お祭り

今日は毎月恒例の「早わかり古典音楽講座」の日。気がつけば10回目を迎える。12名もの人たちにご参加いただき、大いに盛り上がった。詳しいご報告は後日に委ねることとする。

テーマはベートーヴェンの第9交響曲。初心者には多少ハードルが高いかなと思いつつも、例のフルトヴェングラーのバイロイト盤を軸にして講座を進めた。しかし、流石に天下の名盤。音の悪さを乗り越えて参加していただいた皆様にとても感動してもらえたことがとにかく嬉しい。僕が常々人生のテーマにしている「愛」、「勇気」、「一体化」を表現している最美の音楽が第9であり、その音楽を繊細にして最も優美かつ厳粛に表現したのがかの録音なのである。そのあたりのことに関して勝手ながら熱弁を揮わせていただけたことに感謝である。

ところで、講座の後、鍋パーティーをやらないかとお誘いしたら、ノリのいい何名かが賛同してくれて、「豆乳鍋」を囲んだ。さらには、1989年にベルリンの壁の崩壊を記念してバーンスタインが指揮した第9の映像があるといったら、ぜひ観せてくれということになり、全曲は時間的に厳しかったので、第1 楽章のさわりと、第3楽章からフィナーレを皆で固唾を飲みながら鑑賞してお開きになった。

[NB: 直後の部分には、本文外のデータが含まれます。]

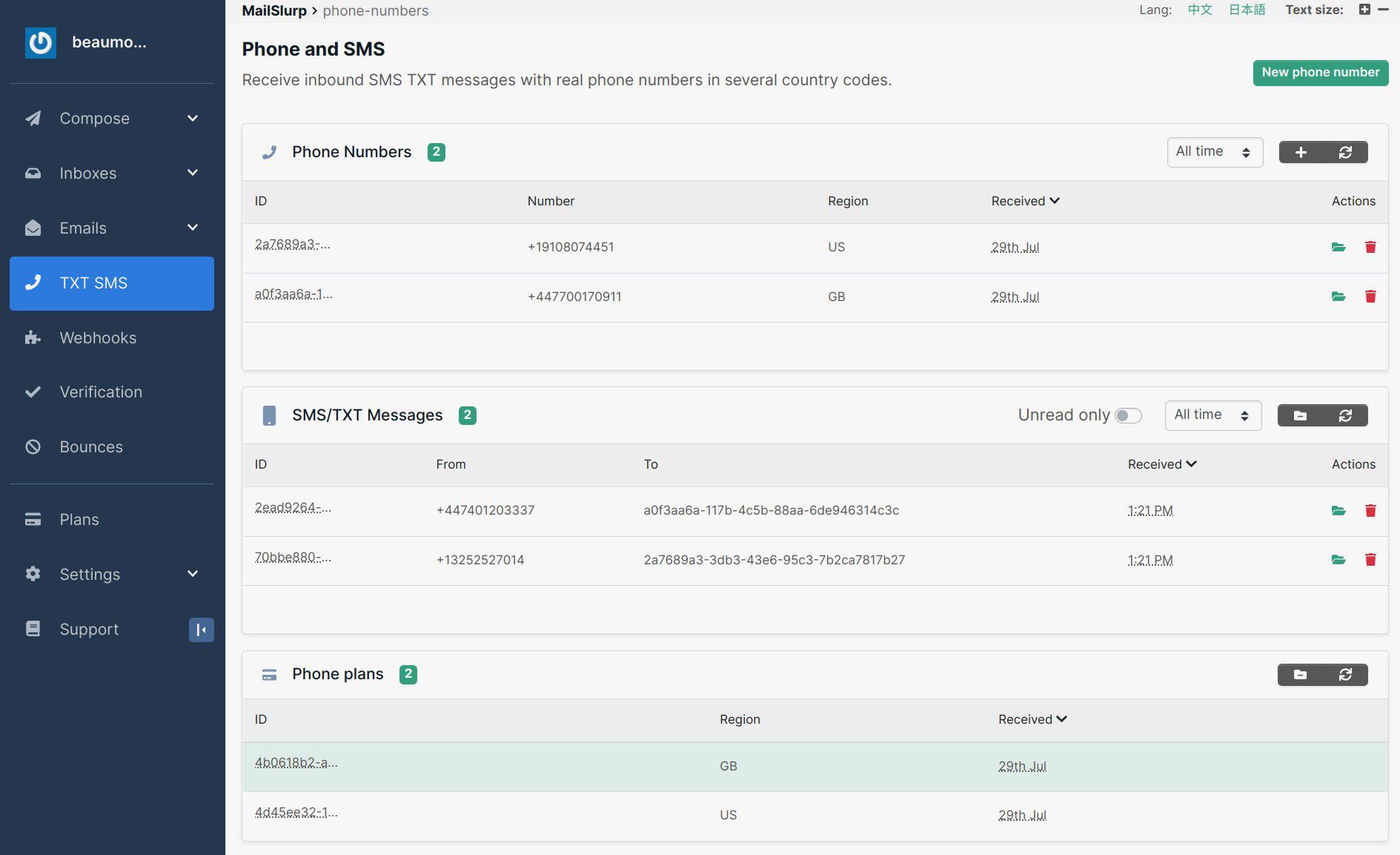Image resolution: width=1400 pixels, height=855 pixels.
Task: Click the add phone number plus icon
Action: click(x=1301, y=152)
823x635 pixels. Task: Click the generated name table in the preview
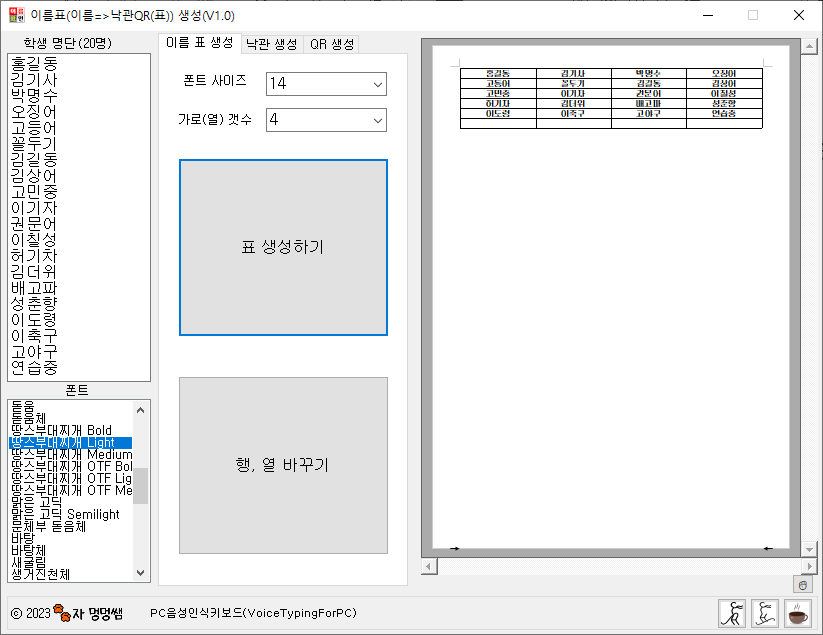[x=610, y=95]
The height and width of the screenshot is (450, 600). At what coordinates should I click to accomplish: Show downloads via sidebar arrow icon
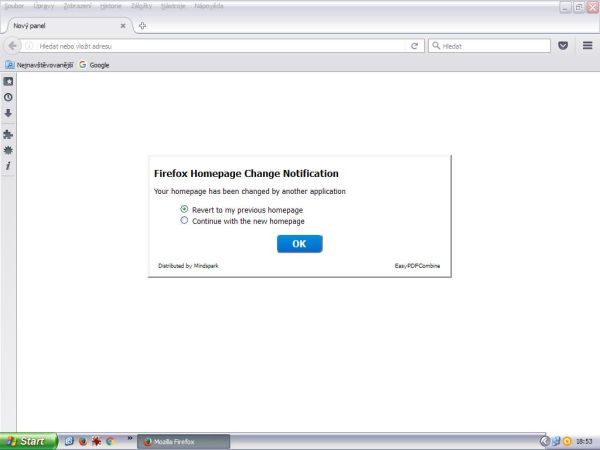[8, 113]
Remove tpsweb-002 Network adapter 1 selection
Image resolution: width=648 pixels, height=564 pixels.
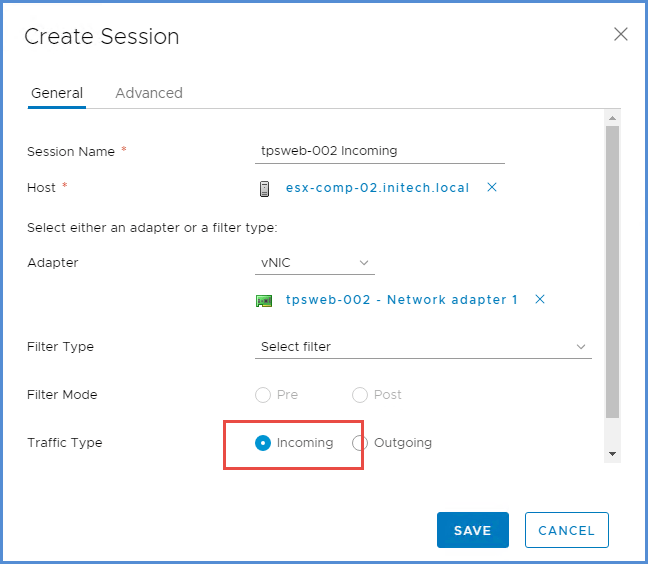coord(540,299)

ベートーヴェン:交響曲第9番ニ短調作品125「合唱付」
ジューン・アンダースン(ソプラノ)
サラ・ウォーカー(メゾソプラノ)
クラウス・ケーニッヒ(テノール)
ヤン=ヘンドリク・ロータリング(バリトン)
レナード・バーンスタイン指揮バイエルン放送交響楽団、ドレスデン・シュターツカペレ、レニングラード・キーロフ劇場管弦楽団、ロンドン交響楽団、ニューヨーク・フィルハーモニー管弦楽団、パリ管弦楽団、バイエルン放送合唱団ほか

お祭りである。死の10ヶ月前のバーンスタインの手に汗握る熱演。流石に指揮者は肉体的疲労の極致に達しているように見える。しかし、東も西も無くなったドイツのオーケストラが中心になり、会場で聴いている観客も、中に入りきらずに外のオーロラビジョンで観ていた観衆も一体となる光景が感動的で、まるで自分自身がその日その地で共に体感しているような錯覚に襲われる劇的なパフォーマンスであった(演奏ではなく、あえてパフォーマンスという表現をさせていただく)。
バイロイトの第9のように、この曲は何か特別な日に演奏し聴くのが相応しい音楽のように思える。日本のように年末になると猫も杓子も第9っていうのはちょっと違うかもな、と正直思うのだ。